Na ja, dann ist da noch die Sache mit dem Taktiktraining. Der Trainer packt auf dem Feld seine Tafel aus, die Kinder versammeln sich im Halbkreis um den Trainer. Dann beginnt er mit dem Erzählen und Erklären und glaubt, die Kinder würden ihm zuhören. Eigentlich warten sie nur darauf, gegen den Ball treten zu können, denn deshalb stehen sie auf dem Platz.

Keine langweilige Theorie im Kindertraining

Verzichte auf lange, insbesondere taktische Gespräche während des Trainings. Hierfür gibt es witterungsbedingte Trainingsausfälle oder andere gute Momente, wenn es denn erforderlich ist. Auf dem Platz ist Fußball ein Actionsport. Die Kinder wollen und sollen aktiv sein.

E. Individuelle Effektivität

Ein Trainer und ein Sack voller Kinder

Immer kleine Gruppen

Ein Trainer, 20 Kinder und keine Helfer, die den Trainingsaufbau kennen. In dieser Situation neigen Trainer immer wieder zu Übungen, die in großen Gruppen durchgeführt werden können. Gerade das Training mit großen Gruppen muss sehr gut geplant sein, sonst langweilen sich die Kinder schnell, weil die Wartezeiten zu lang sind. Es gibt tolle Übungen, in denen die Ballkontakte nicht zu kurz kommen, insoweit verurteile ich Training mit Großgruppen nicht pauschal. Ein individuelles Eingreifen ist dem Trainer jedoch nur schwer möglich.

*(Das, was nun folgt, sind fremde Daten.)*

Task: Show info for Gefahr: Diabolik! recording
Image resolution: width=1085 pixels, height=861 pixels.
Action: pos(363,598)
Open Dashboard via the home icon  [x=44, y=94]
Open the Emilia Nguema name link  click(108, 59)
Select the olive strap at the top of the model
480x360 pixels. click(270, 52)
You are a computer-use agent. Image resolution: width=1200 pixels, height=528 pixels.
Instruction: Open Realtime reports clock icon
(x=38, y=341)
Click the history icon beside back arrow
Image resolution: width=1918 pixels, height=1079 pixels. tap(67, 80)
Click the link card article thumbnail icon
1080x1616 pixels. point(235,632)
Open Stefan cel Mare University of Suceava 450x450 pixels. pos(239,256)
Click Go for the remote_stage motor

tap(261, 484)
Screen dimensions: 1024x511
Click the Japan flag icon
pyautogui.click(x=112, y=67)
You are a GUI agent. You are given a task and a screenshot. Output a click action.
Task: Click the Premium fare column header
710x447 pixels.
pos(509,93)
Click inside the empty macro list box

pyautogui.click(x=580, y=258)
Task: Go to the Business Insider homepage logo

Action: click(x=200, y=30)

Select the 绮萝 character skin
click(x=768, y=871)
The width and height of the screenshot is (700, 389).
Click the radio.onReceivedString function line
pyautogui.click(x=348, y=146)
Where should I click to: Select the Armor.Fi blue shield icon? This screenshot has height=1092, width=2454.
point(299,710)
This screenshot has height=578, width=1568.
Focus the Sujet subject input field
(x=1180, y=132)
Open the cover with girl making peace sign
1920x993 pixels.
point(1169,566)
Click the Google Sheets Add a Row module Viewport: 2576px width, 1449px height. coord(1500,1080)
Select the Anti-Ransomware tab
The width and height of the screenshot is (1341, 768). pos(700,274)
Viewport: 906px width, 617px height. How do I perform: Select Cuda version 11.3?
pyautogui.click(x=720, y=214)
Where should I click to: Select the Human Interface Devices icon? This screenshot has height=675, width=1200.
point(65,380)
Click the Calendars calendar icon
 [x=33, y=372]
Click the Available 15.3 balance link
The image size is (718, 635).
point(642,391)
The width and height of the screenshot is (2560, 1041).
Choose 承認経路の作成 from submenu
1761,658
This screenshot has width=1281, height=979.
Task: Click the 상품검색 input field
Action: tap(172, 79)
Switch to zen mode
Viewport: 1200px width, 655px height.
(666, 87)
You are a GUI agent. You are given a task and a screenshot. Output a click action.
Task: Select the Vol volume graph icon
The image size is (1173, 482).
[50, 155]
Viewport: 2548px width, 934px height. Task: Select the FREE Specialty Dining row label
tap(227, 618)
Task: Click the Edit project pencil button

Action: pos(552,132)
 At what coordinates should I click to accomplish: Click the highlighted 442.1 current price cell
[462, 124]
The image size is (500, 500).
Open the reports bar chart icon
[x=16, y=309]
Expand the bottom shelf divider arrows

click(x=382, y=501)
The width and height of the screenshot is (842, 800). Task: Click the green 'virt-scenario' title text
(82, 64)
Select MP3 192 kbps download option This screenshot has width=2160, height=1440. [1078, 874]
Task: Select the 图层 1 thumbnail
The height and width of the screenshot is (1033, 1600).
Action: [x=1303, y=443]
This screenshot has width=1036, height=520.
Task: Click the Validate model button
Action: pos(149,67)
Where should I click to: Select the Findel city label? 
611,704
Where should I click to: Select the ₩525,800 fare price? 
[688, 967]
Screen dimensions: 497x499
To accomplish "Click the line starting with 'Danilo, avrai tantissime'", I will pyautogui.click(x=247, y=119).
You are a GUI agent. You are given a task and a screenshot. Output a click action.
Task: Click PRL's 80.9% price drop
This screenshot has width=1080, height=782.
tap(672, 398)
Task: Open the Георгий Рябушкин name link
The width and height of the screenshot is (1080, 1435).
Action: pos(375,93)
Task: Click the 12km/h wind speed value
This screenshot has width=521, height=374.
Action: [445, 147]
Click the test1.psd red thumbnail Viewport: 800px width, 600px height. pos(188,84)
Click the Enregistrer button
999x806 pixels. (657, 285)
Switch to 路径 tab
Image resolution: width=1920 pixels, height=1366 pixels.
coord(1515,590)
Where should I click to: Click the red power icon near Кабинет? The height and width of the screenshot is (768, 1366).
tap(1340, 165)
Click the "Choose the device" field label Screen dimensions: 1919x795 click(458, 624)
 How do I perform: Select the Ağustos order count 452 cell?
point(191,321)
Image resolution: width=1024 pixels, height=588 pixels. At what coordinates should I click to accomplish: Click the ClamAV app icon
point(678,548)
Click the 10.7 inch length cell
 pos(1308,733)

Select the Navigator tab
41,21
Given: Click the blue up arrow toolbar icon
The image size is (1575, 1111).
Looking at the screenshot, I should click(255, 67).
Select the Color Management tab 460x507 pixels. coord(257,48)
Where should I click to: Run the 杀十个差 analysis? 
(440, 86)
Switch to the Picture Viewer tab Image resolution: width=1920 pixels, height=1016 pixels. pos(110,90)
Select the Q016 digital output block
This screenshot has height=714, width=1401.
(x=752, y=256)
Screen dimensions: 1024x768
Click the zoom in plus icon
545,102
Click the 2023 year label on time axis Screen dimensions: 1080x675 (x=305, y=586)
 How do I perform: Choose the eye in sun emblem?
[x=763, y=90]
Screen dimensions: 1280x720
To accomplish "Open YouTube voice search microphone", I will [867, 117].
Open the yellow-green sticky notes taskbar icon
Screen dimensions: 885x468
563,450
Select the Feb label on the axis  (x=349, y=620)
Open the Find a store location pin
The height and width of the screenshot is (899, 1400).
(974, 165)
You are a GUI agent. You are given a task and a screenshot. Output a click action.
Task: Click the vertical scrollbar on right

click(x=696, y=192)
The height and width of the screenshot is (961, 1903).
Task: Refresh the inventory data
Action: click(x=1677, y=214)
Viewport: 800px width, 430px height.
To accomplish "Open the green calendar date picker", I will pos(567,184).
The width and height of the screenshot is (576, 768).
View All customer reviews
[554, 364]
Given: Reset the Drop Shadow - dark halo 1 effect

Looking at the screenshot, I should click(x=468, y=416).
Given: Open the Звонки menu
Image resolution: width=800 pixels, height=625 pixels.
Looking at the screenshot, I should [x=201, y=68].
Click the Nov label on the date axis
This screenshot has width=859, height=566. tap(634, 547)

Effektives Fußballtraining

Je kleiner die Gruppen, desto effektiver das Training. Wie soll das gehen, wenn der Trainer nicht alle Kinder gleichzeitig beobachten kann und die Helfer nicht in die Trainingsplanung involviert sind?

Viele Kinder
Foto: ©Robert Pernell-Fotolia.com

Eine Möglichkeit wäre, das Team aufzuteilen. Der Trainer übt mit 1/3 der Gruppe, die anderen 2/3 des Teams machen ein kleines Spiel. Sollten die spielenden Mannschaften nicht aus der gleichen Anzahl von Kindern bestehen, kann ein neutraler Spieler eingesetzt werden, der immer in dem Team spielt, das in Ballbesitz ist. Die Kinder lieben diese Spiele, dürfen dabei aber nicht ohne Aufsicht bleiben. Um dieses Match kann sich ein Elternteil oder ein Co-Trainer kümmern. Der Coach konzentriert sich dann völlig auf sein Training. Nach einiger Zeit wird gewechselt. Das Team, welches mit dem Coach trainiert hat, wird gegen eine Mannschaft des Wettkampfspiels ausgetauscht. So sind alle Kinder immer beschäftigt und das Training wird wesentlich intensiver, als ein schlechtes Training mit einer großen Gruppe.

Aber auch mit diesem Vorschlag, wird die Trainingszeit nicht optimal genutzt, weil immer nur ein Teil des Teams intensiv trainieren kann. Auf Dauer ist ein Co-Trainer unumgänglich, zum Wohle der Kinder.